Tomato prices surge 50% in a day in ChandigarhUpdated: Sep 28, 2019 00:44 IST
After onions, it’s the turn of tomatoes to pinch the pockets and disturb household budgets in Chandigarh.
Even as the administration has started selling a limited stock of onions at regulated prices in lesser affluent areas of the city, tomato prices rose by 50% in just a day.
Reason: Showers on Friday morning.
Available for ₹40 per kilogram on Thursday, tomatoes were priced at ₹60 per kilogram on Friday. Further price rise is inevitable, said apni mandi officials.
“Tomatoes tend to get easily damaged in rains. Within a couple of days, the price can rise over ₹70 per kilogram,” said Parlad Singh, president of the Chandigarh apni mandis.
Vikas, a veggie seller from Mauli Jagran who had set up his stall at the Sector 46 apni mandi on Friday, said the quality of tomatoes had dropped as well after the morning showers. Suresh Shah, another vendor from Burail, said the shortage can be expected on Saturday as well, which will further impact the prices.
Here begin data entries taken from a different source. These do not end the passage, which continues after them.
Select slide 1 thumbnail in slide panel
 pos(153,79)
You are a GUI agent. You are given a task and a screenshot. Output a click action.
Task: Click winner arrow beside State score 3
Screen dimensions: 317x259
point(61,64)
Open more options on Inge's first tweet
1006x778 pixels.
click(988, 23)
Marginal drop in onion rates
Meanwhile, even as onion is being sold for ₹32 per kilogram in seven areas in the city, its price continued to remain on the higher side at apni mandis on Friday, witnessing a fall of just ₹5 per kilogram.
The administration sold 16 quintals of onion at five community centres in Maloya, Manimajra’s Modern Housing Complex, Mauli Jagran, Ram Darbar and Dhanas besides two vans deputed at Burail and Dadumajra. It was double the amount sold on Thursday, the first day of the initiative.
Under the initiative, only two kilograms are being sold against one Aadhaar card. An official in Maloya said the demand has been rising. Deepa Negi, a local, said she came to buy onions at the community centre after the stock bought by her neighbour on Thursday turned out to be good. Indu Devi, another resident of Maloya, urged the administration to increase the 2kg ceiling.
Meanwhile, available for ₹55 per kilogram on Thursday, onions were being sold for ₹50 at the apni mandi in Sector 46 on Friday.
Officials of the Punjab mandi board present there said it is unlikely that onion prices will drop below ₹40 at mandis.
“Onions are bought from truckers coming from Maharashtra and Central India. Farmers don’t have any margin, and will lose money if they sell them for below ₹50,” said an official.